Before turning to the matter and how we supported our client, we thought we’d provide a brief run-down of how DPN’s operate.

What is a DPN?

If a company has failed to meet one or more of its reporting obligations and payments, the ATO may issue its directors with a DPN. A DPN can make a director personally liable for three types of tax debts:

  1. pay as you go withholding (PAYGW);
  2. goods and services tax (GST); and/or
  3. super guarantee charge (SGC) debts.

Non-lockdown v lockdown DPNs?

There are two types of DPNs which may be issued by the ATO:

  1. Non-lockdown DPNs, which will be issued by the ATO when a company’s debts are unpaid:
    1. PAYGW or net GST debt must be reported within 3 months of the due date; and
    2. SGC debt must be reported by the due date of the SGC statement.
  2. Lockdown DPNs which will be issued by the ATO when a company’s debts are unpaid but not reported within the timeframes outlined above.
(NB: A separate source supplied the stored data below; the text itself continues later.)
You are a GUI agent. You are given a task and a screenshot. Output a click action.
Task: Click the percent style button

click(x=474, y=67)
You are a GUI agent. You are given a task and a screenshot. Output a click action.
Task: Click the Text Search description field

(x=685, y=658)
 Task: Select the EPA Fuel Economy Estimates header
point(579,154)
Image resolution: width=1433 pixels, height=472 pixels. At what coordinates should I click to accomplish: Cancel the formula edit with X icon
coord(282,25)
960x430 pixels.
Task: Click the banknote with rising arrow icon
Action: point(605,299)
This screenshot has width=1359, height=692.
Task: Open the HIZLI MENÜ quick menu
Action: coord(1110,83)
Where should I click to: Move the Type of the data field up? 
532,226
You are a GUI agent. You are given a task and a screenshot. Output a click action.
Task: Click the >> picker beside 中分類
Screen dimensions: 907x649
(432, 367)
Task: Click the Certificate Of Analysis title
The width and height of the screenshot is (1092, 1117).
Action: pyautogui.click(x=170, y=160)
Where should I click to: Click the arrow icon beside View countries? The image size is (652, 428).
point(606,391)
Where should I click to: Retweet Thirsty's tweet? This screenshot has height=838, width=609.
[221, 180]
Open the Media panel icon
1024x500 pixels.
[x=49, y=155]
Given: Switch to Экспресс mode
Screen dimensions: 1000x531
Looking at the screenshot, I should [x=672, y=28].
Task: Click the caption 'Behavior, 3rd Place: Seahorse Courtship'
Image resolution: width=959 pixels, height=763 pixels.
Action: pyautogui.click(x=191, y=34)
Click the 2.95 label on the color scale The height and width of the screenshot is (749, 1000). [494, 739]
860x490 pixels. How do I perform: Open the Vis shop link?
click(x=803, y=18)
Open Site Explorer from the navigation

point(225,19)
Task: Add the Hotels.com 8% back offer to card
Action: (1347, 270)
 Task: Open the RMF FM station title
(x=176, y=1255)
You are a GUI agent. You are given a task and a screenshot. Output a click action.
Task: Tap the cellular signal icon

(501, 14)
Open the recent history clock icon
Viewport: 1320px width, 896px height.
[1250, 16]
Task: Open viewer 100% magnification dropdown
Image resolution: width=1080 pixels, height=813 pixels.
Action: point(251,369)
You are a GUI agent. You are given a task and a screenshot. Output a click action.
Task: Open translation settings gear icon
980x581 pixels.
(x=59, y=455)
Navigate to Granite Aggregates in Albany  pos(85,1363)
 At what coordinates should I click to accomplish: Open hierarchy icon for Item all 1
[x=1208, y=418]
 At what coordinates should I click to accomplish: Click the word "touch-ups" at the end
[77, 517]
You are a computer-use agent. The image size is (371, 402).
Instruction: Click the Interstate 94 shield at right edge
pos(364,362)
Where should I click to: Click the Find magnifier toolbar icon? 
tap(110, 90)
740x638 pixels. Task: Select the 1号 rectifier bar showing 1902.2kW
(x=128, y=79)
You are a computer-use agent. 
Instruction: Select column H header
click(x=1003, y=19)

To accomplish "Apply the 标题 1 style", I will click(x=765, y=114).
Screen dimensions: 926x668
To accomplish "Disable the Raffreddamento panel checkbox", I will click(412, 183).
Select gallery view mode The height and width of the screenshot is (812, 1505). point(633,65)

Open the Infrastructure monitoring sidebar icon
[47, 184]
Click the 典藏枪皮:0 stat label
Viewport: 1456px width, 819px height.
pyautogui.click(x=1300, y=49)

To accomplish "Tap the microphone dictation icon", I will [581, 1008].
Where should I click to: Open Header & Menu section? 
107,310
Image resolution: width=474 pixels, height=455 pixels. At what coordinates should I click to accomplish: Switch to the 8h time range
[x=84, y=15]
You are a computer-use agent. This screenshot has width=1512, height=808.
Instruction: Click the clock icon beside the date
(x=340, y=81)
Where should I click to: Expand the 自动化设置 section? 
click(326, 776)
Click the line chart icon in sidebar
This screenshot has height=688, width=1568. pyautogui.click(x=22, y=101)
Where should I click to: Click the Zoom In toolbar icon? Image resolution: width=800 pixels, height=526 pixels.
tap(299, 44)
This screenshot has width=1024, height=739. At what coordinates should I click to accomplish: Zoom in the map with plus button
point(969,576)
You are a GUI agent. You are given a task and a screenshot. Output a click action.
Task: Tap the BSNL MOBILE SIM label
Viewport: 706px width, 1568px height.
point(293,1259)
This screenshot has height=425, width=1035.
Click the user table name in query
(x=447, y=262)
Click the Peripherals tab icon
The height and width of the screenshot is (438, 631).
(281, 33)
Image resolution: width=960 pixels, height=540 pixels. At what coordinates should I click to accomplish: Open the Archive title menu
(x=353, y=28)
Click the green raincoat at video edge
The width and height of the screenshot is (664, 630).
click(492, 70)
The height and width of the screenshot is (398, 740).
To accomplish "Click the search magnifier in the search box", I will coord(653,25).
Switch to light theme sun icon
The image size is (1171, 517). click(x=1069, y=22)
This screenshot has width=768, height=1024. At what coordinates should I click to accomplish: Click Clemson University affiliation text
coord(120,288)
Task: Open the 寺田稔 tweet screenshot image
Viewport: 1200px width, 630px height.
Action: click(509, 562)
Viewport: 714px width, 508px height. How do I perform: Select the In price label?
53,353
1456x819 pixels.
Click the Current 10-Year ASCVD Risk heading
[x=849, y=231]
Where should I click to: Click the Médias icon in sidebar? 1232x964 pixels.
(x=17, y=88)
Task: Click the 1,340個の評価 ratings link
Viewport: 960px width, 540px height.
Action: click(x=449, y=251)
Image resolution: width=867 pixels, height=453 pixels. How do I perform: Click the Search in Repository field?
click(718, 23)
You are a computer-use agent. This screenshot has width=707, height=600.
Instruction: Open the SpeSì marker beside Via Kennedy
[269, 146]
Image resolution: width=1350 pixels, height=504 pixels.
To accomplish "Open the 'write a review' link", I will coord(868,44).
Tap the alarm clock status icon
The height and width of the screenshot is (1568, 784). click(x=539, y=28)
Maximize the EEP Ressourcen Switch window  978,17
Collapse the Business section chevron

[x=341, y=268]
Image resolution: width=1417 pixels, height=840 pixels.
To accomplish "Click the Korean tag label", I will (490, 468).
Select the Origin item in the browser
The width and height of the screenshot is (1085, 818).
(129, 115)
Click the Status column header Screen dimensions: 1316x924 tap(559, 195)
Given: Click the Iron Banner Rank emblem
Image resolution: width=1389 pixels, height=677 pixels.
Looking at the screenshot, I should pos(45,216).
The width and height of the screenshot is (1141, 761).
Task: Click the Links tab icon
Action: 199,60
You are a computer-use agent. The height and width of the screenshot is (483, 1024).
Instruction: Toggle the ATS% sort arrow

DPNs are concerning because they can pierce the corporate veil and remove the limited liability protection that a company provides, exposing directors to the risk of taking on debt personally or being sued in their personal capacity. If the ATO has issued a non-lockdown DPN, a director has 21 days from the date it was issued to avoid personal liability for the debt. They can do so by either:

  • paying the debt;
  • appointing an administrator;
  • appointing a small business restructuring practitioner; or
  • appointing a liquidator to begin the process of winding up the company.

How we resolved the DPN issue

As our client had not taken any steps in response to the DPN served on him, the ATO then kicked off debt recovery proceedings. Initially, it seemed like an uphill battle, but after digging into it, we managed to identify a defence based on illness or extenuating circumstances that meant the director was not able to manage the company.

Having identified a defence to the ATO debt recovery proceedings, our client was now in a position to try to do a deal with the ATO to manage the tax debt.   Ultimately, our client was able to achieve a commercial resolution of the claim made against him by the ATO.  This is because of the defence that we had identified in response to the proceedings commenced by the ATO.

Ignoring a DPN leaves a director exposed to personal liability and likely debt recovery proceedings, but in the right circumstances a defence might be available to the debt recovery proceedings.  Even when things seem bleak, a close look into the situation before the DPN was issued can sometimes reveal a possible way out.